Installing Calico on Kubernetes

We provide a number of manifests to get you up and running with Calico in just a few steps. Refer to the section that corresponds to your desired networking for instructions.

After installing Calico, you can enable application layer policy. Enabling application layer policy also secures workload-to-workload communications with mutual TLS authentication.

Should you wish to modify the manifests before applying them, refer to Customizing the manifests.

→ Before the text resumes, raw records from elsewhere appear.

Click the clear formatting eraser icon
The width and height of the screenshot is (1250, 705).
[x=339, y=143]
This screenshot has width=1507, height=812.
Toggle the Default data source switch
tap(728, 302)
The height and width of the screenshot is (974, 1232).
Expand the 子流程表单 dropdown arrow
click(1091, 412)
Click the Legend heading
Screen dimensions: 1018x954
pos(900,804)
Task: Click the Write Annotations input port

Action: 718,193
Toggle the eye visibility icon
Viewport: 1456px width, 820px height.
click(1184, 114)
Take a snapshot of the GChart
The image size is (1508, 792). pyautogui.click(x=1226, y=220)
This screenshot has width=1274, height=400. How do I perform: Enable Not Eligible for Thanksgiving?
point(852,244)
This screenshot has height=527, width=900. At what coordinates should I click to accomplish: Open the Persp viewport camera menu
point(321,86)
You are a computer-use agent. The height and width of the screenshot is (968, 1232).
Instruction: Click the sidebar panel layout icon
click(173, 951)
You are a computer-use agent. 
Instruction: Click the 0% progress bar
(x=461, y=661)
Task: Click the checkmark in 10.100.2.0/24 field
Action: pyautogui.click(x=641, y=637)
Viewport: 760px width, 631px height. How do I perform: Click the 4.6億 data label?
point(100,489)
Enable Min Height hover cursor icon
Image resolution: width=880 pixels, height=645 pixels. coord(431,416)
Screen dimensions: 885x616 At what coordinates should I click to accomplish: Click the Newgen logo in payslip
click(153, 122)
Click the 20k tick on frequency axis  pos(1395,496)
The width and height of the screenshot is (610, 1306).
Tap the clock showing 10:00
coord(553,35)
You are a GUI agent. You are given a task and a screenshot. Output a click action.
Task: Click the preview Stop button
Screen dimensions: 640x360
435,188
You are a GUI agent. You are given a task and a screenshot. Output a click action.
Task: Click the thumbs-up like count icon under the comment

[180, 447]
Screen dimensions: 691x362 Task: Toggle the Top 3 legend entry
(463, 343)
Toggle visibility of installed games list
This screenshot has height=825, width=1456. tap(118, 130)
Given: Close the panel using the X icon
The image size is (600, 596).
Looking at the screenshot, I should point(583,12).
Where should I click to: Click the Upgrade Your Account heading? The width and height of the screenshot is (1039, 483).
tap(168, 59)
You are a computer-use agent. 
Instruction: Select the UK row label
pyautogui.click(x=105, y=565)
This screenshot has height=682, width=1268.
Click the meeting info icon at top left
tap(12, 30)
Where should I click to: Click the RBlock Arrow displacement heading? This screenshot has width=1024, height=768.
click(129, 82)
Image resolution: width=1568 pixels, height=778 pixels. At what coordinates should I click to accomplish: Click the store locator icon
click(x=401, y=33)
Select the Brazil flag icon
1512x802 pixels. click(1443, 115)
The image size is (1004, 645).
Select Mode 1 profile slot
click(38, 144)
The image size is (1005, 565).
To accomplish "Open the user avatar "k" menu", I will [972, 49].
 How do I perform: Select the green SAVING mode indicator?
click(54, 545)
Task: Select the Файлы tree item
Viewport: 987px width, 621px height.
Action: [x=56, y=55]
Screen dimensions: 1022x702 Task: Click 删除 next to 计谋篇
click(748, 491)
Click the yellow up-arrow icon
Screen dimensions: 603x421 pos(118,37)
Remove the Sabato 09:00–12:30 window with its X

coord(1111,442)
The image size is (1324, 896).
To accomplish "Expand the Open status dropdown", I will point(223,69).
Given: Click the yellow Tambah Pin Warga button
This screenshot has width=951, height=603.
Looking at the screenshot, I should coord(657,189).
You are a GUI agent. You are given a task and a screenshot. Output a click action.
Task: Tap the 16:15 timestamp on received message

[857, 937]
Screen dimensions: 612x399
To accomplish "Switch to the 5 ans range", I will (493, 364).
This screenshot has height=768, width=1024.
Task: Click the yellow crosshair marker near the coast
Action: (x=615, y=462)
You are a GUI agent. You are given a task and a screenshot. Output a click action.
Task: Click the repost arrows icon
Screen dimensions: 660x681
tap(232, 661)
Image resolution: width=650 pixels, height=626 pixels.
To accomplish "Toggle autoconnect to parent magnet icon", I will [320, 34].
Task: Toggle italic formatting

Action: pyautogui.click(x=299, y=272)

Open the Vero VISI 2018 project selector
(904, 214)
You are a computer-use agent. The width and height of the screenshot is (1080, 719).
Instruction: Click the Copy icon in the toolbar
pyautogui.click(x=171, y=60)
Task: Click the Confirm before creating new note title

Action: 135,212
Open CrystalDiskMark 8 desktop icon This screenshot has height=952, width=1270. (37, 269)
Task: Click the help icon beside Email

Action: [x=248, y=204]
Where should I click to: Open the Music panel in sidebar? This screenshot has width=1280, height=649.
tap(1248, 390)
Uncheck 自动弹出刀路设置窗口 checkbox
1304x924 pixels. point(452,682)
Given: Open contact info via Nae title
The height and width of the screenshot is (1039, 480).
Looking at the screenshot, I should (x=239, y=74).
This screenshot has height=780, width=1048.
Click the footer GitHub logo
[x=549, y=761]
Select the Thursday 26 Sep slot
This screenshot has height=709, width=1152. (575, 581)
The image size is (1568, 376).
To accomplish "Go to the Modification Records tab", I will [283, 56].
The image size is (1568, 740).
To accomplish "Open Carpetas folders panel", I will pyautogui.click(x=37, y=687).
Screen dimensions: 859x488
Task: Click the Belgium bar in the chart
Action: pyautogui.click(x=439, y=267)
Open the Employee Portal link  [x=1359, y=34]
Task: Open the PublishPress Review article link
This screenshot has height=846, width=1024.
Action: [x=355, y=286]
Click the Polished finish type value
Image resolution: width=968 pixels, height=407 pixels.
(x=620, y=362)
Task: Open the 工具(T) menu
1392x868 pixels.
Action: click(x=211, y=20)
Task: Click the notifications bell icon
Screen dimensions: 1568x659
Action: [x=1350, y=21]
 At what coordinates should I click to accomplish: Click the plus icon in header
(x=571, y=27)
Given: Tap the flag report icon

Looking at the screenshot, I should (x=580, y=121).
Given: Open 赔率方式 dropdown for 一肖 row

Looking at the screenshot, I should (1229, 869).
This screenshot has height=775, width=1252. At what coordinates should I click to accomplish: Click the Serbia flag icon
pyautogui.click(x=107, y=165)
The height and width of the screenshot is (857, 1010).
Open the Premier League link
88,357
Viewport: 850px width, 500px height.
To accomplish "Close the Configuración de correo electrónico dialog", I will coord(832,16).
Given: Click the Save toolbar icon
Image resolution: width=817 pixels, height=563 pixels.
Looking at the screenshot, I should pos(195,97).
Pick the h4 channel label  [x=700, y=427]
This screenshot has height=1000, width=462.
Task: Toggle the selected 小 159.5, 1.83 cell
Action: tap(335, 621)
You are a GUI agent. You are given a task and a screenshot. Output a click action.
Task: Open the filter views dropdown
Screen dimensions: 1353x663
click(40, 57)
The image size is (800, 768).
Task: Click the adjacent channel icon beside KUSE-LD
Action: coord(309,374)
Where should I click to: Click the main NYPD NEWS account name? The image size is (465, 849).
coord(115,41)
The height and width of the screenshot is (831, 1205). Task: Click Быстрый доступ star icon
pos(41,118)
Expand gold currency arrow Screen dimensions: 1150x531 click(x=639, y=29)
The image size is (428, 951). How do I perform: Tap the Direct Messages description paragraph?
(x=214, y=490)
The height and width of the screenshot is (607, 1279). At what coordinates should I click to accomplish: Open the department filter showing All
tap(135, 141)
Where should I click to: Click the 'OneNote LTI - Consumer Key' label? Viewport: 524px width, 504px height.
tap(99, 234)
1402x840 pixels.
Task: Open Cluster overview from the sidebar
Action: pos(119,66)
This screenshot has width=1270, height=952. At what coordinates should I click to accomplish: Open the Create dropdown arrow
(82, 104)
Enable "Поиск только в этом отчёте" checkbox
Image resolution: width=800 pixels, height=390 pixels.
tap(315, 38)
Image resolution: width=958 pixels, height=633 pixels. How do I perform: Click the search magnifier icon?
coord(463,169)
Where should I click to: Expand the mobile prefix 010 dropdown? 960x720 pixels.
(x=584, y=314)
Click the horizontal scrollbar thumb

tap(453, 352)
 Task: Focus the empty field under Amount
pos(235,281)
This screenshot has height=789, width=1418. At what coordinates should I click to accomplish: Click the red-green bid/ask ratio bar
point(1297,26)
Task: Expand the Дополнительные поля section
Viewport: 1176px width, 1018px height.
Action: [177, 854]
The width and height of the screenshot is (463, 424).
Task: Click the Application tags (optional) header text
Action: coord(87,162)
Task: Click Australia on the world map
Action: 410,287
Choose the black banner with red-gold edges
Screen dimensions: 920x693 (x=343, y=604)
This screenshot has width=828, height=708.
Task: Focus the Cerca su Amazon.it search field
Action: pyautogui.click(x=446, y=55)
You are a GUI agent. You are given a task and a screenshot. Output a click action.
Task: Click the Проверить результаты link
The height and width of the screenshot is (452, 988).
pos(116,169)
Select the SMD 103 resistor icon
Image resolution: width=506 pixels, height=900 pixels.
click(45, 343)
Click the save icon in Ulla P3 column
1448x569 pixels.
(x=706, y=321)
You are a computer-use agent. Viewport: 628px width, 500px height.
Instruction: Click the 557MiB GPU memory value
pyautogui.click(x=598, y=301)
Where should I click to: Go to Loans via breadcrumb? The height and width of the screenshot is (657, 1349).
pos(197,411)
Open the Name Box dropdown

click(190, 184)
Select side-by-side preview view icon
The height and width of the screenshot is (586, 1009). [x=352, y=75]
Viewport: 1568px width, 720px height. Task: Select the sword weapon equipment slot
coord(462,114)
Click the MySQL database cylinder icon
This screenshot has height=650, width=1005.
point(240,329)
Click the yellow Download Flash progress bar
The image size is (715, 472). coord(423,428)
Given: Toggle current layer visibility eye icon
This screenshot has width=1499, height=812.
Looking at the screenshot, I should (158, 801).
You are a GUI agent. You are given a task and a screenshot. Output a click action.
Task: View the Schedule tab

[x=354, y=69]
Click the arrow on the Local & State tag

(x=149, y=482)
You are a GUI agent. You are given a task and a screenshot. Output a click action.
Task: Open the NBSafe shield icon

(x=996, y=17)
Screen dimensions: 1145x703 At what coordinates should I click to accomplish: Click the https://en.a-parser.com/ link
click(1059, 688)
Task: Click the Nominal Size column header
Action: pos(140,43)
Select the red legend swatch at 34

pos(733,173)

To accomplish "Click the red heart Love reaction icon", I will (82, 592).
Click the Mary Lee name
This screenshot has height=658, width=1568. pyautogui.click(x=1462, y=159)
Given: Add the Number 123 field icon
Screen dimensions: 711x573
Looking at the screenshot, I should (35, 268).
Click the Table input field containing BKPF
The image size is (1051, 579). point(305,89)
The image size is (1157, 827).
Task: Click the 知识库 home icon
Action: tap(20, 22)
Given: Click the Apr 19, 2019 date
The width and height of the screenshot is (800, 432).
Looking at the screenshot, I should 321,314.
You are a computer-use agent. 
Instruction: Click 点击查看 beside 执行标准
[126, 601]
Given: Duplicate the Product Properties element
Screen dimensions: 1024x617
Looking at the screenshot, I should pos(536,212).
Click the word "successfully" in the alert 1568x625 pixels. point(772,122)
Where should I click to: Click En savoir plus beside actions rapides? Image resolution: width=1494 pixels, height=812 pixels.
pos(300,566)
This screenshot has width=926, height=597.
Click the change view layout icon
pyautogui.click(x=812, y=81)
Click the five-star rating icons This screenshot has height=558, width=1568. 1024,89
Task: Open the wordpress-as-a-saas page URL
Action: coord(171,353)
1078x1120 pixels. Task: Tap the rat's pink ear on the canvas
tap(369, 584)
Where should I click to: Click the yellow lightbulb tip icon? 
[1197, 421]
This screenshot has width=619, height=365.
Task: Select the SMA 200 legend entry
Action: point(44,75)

If you prefer not to use Kubernetes to start the Calico services, refer to the Integration guide.

Third-party solutions

Several third-party vendors also provide tools to install Kubernetes with Calico in a variety of environments.

Name Description
ACS Engine Deploys Kubernetes clusters on Azure with an option to enable Calico policy.
Google Container Engine A managed Kubernetes environment by Google using Calico for network policy.
Heptio AWS Quickstart Uses kubeadm and CloudFormation to build Kubernetes clusters on AWS using Calico for networking and network policy enforcement.
IBM Cloud Kubernetes Service A managed Kubernetes environment by IBM using Calico for networking and network policy enforcement.
Kismatic Enterprise Toolkit Fully-automated, production-grade Kubernetes operations on AWS and other clouds.
Kops A popular Kubernetes project for launching production-ready clusters on AWS, as well as other public and private cloud environments.
Kubernetes kube-up Deploys Calico on GCE using the same underlying open-source infrastructure as Google’s GKE platform.
Kubespray A Kubernetes project for deploying Kubernetes on GCE.
StackPointCloud Deploys a Kubernetes cluster with Calico to AWS in 3 steps using a web-based interface.
Typhoon Deploys free and minimal Kubernetes clusters with Terraform.